もはや、自分は、完全に、人間で無くなりました。

-- 「人間失格」 太宰治

Crying when I saw that mysterious, beautiful smile of Horiki's, forgetting all judgement and caution, hopping on my bike and letting them take me here... and now I had become this thing called a madman. From now on, even I leave this place, I will always be a madman, nay, I will have the stamp of "cripple" on my forehead.
Ningen shikkaku.
I have become no longer human.

-- No Longer Human, Osamu Dazai
(translated by gn0sis)

Ningen shikkaku (人間失格), usually translated No Longer Human but literally "Human Disqualified", is Osamu Dazai's second masterpiece, eclipsed only by his breakthrough novel Shayo (The Setting Sun). The book is a largely autobiographical work that helped create the modern Japanese style of shishousetsu (私小説), the "I-novel", which recounts the author's own life in first person under the thinnest of disguises. (Later examples include Yukio Mishima's Confessions of a Mask and almost everything by Amy Yamada.) Dazai actually goes to some length to hide the autobiographical nature of the book, including a lengthy afterword which states that he does not know the protagonist of the story and then proceeds to concoct an unlikely tale about receiving the manuscript from a Chiban barkeeper after a customer had left it in the bar by accident.
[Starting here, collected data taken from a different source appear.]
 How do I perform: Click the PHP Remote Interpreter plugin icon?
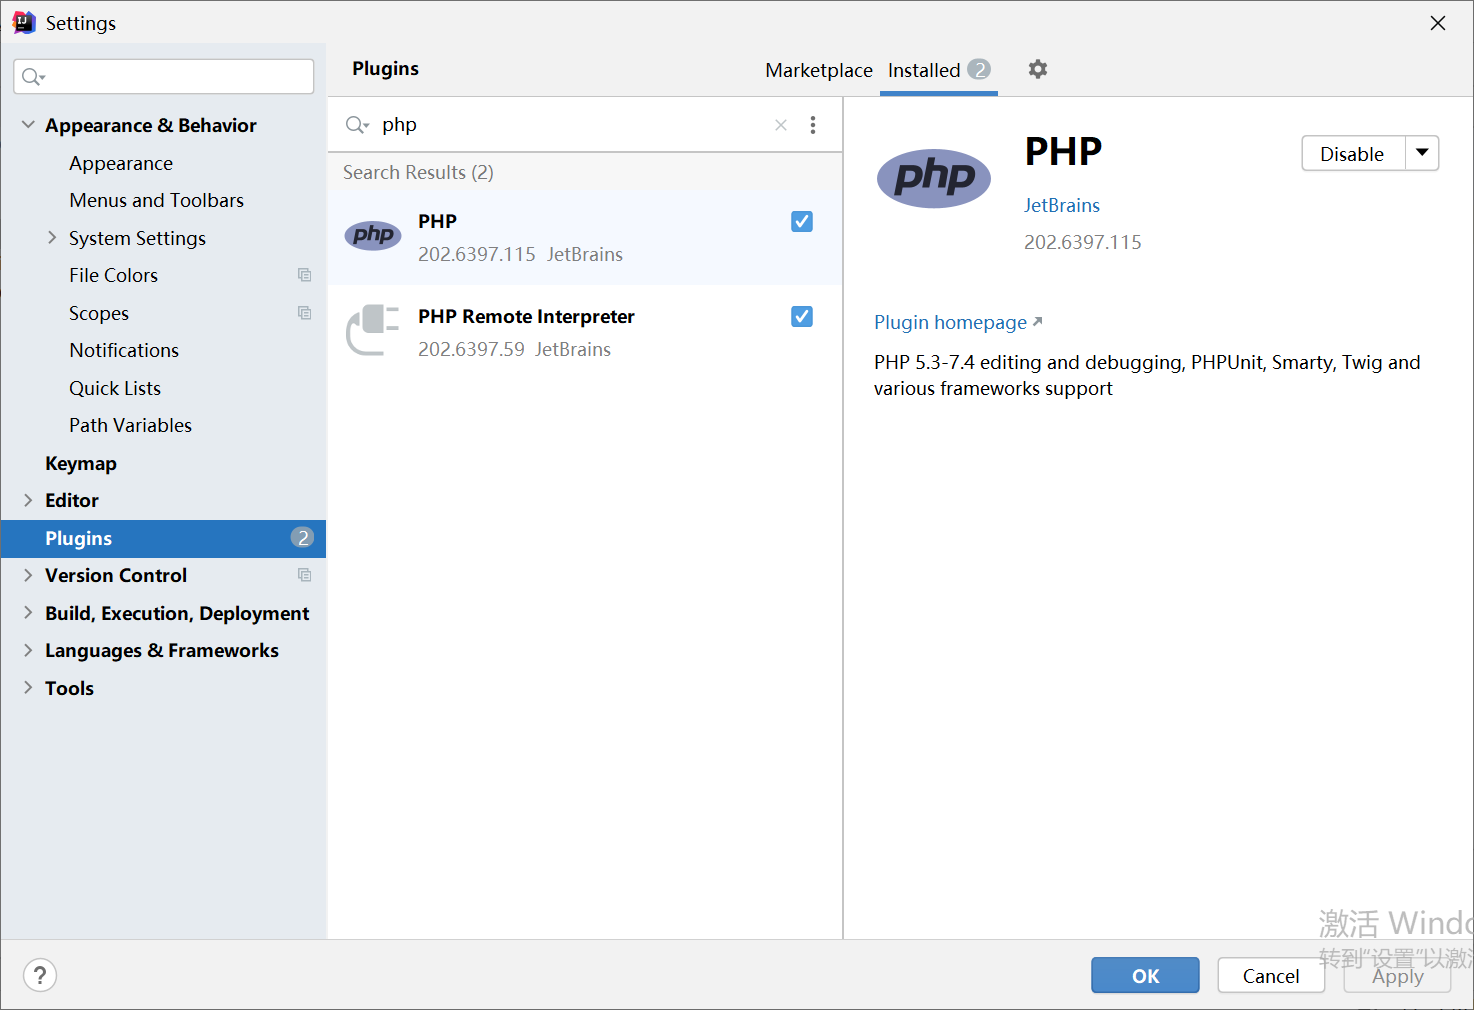tap(372, 331)
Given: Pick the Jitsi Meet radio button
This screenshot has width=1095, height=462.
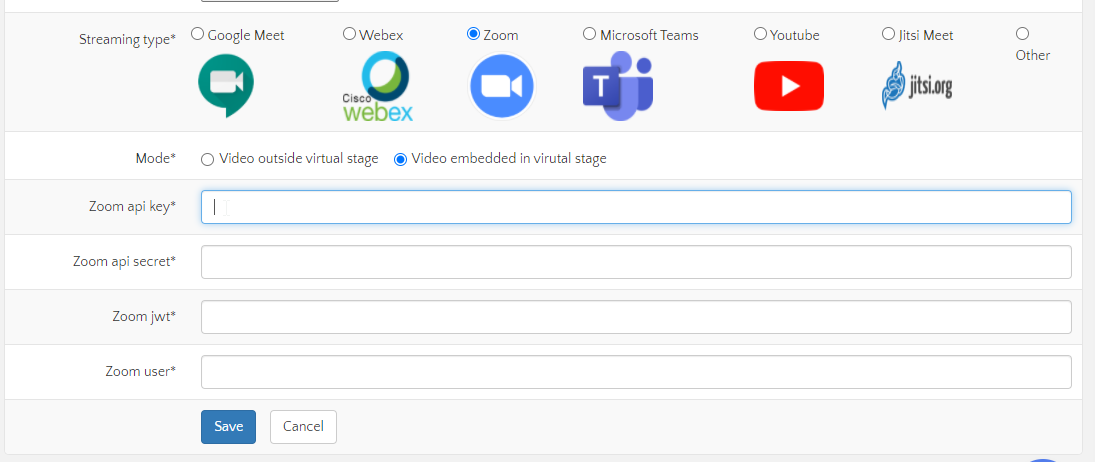Looking at the screenshot, I should point(888,34).
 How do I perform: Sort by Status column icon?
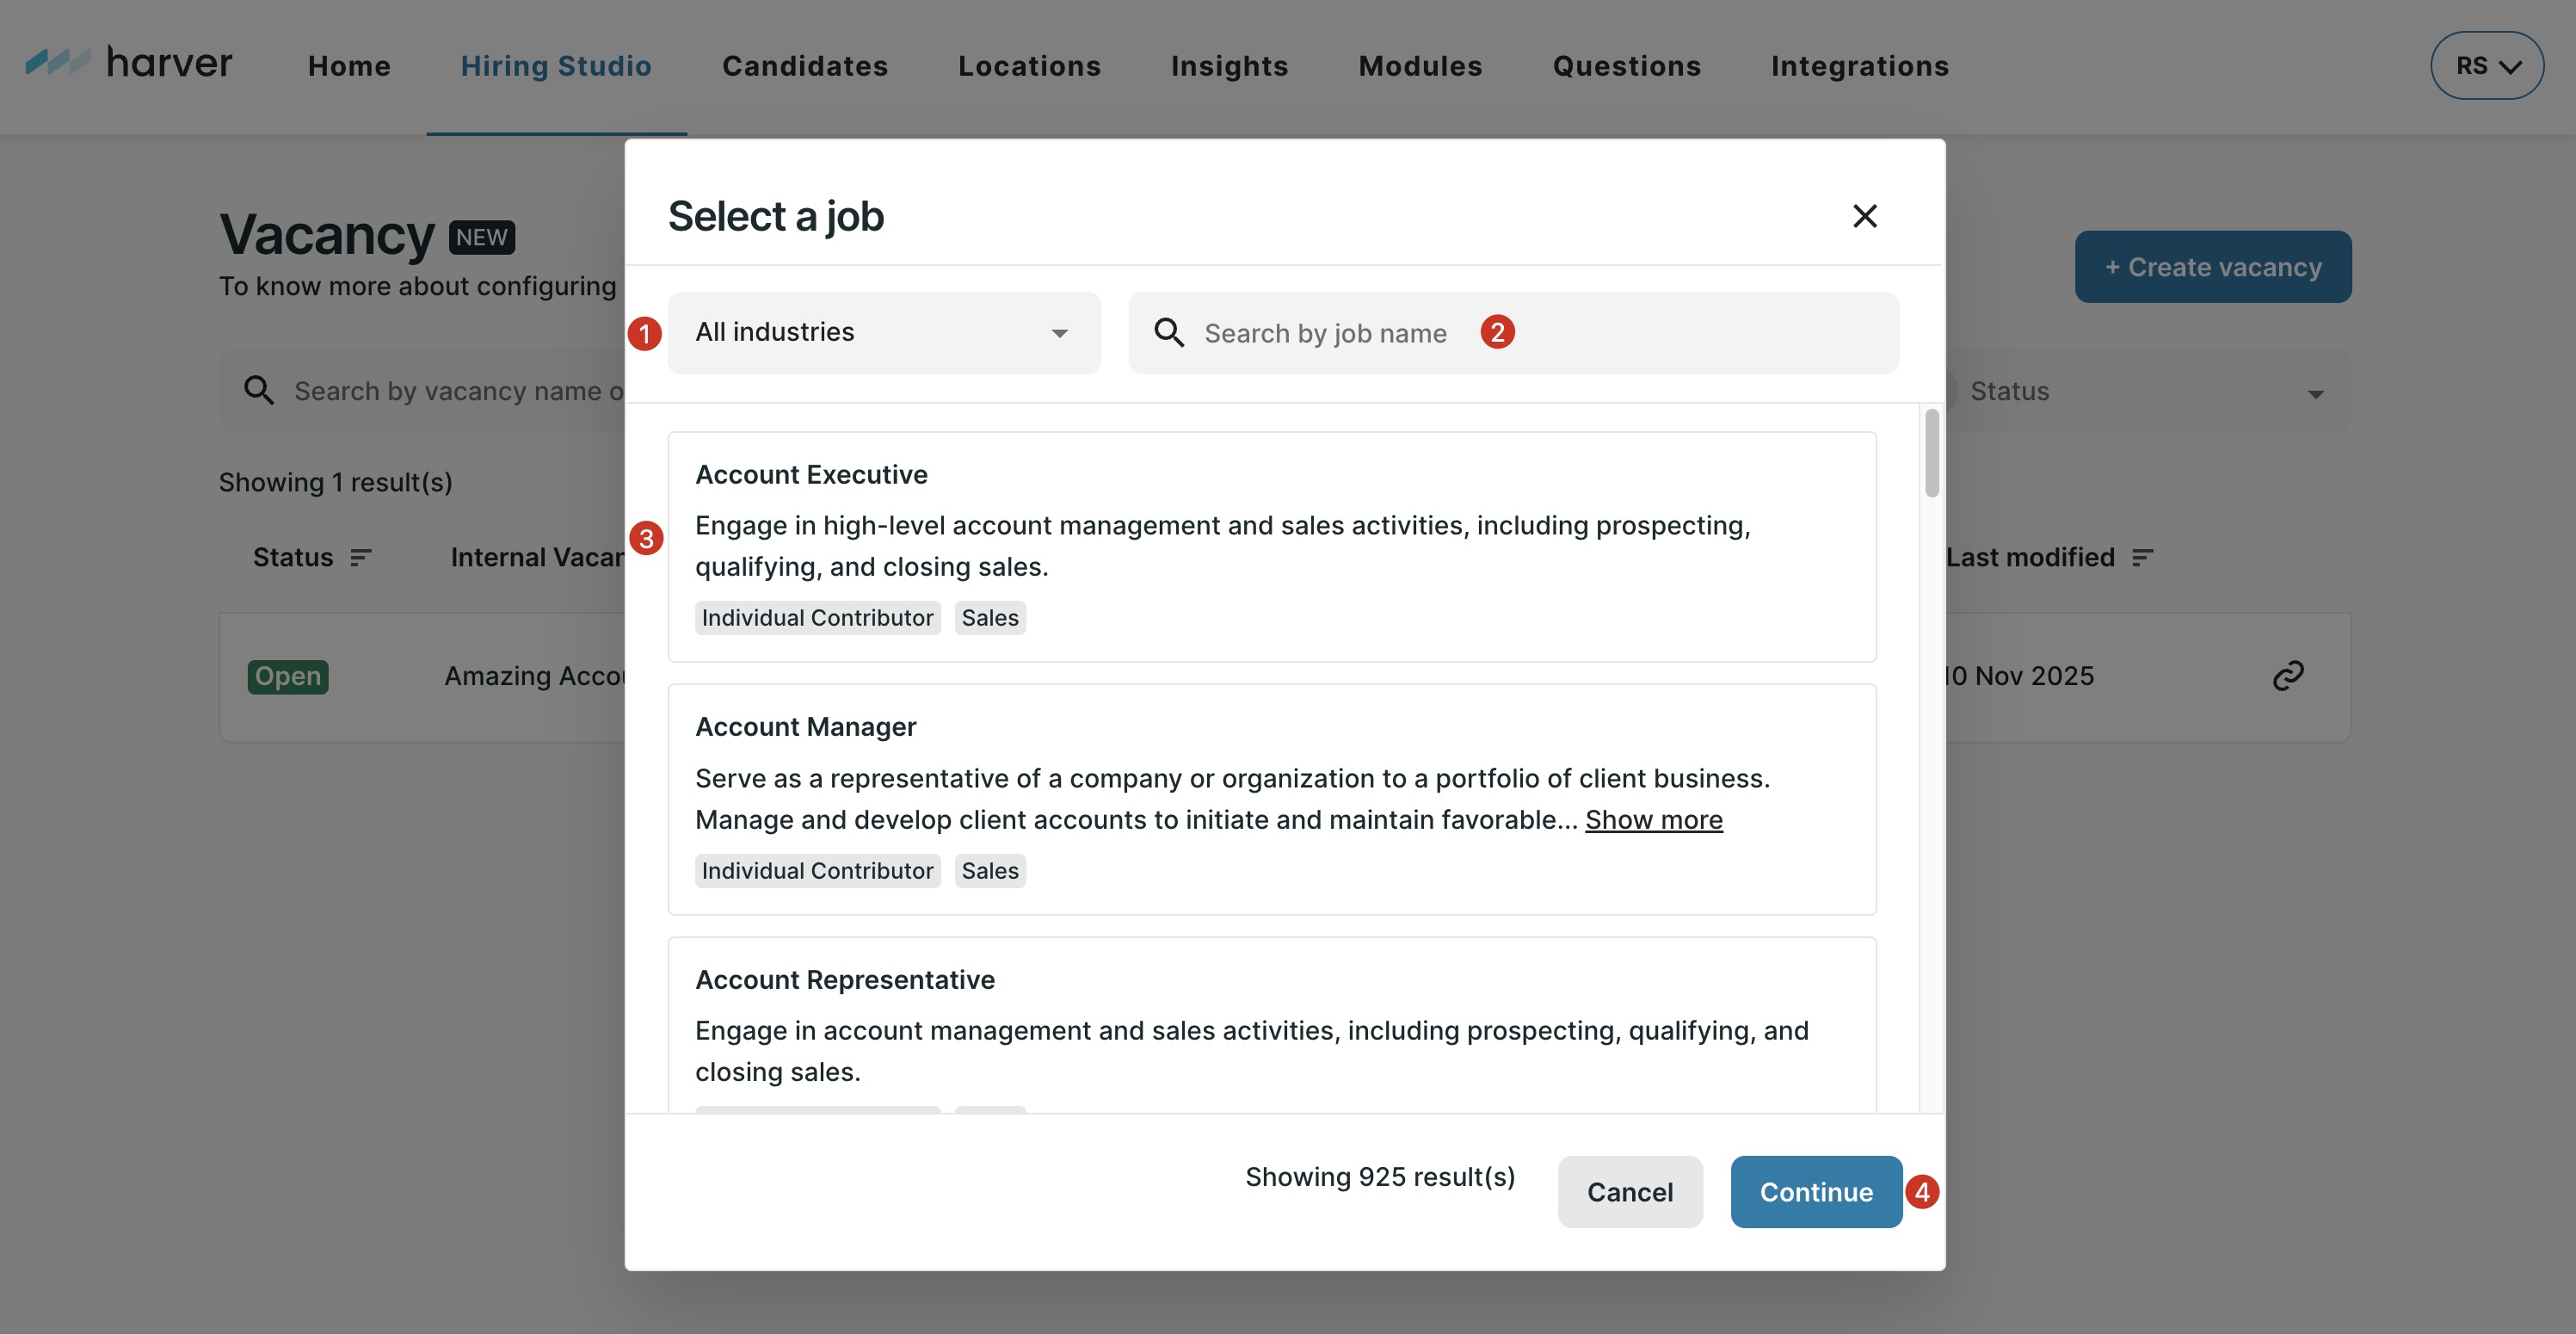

Still, the similarities between the lives of the unnamed protagonist (known only as Jibun, "me") and Dazai's own life seem more than coincidental, as both:

  • were born in Tohoku to a wealthy family
  • were sickly as children but excelled in school
  • dabbled with communism at university
  • were expelled from their families
  • avoided military service during WW2
  • attempted suicide with a lover by throwing themselves off a cliff, surviving while the woman died
  • committed adultery
  • drank too much
  • became addicted to opiates and were forced to quit cold turkey in a mental hospital
I could go on, but you get the picture. As for differences, Dazai was a writer but Jibun is a mangaka (comic artist), and -- the only thing that surprised me in the plot -- Jibun's ultimate fate does not match Dazai's.

But, perversely fascinating as Dazai/Jibun's life may have been, this is not a book to read for the plot. Dazai is at his best here, weaving a complicated, egocentric tapestry focusing on the many torments of his life, all the failings of body and character that he is painfully, debilitatingly aware of, the pain he inflicts on others and his utter inability to stop committing what he calls his crimes (罪, tsumi). Yet amidst the bleakness and devastation are stunning scenes of beauty and horror, like this one:

東京に大雪の降った夜でした。 自分は酔って銀座裏を、 ここはお国を何百里、 ここはお国の何百里、 と小声で繰り返し繰り呟くように歌いながら、 なおも降りつもる雪を靴先で蹴散らして歩いて、 突然、吐きました。 そらは自分の最初の喀血でした。 雪の上に、大きい日の丸の旗が出来ました。 自分は、しばらくしゃがんで、それから、 よごれていない場所の雪を 両手で掬い取って、顔を洗いながら泣きました。
Snow fell on that night in Tokyo. I was drunk, walking around the back of the Ginza, kicking at piles of snow and singing "Ah, these are the miles of my country!" quietly to myself, over and over again. Suddenly, I vomited. It was the start of my lung hemorrhage. On top of the snow there was now a large Japanese flag, a red circle on white. I squatted for a moment, then started to scoop up undirtied snow with both hands, washing my face and crying.
No Longer Human was published in May 1948, a time fraught with contradictions for Dazai. On one hand, after the runaway success of The Setting Sun, Dazai was now an icon for the entire post-war generation, wealthy, married, with a third child just born... and some of this shows in the book, which, far from being a tome of relentless gloom, is shot through with humor; not only the black humor of Jibun's own bumblings, but some absolutely hilarious (and entirely untranslatable) sake-fueled conversations with his buddies Hirame ("Flounder") and Horiki.

On the other, Dazai was an alcoholic with rapidly failing health, who half a year earlier had effectively abandoned his family and moved in with war widow Tomie Yamazaki. (Most of the book was written while staying with her at a hot-spring resort.) One month after the publication of No Longer Human, Dazai and his paramour committed suicide together.


English translations of No Longer Human are available, and while I haven't read any and thus cannot vouch for their quality, Dazai usually translates pretty well. (Although some of the horrible puns will be lost on the way.) By Japanese standards the original is quite readable, although Dazai's affection for really, really long sentences is at times annoying.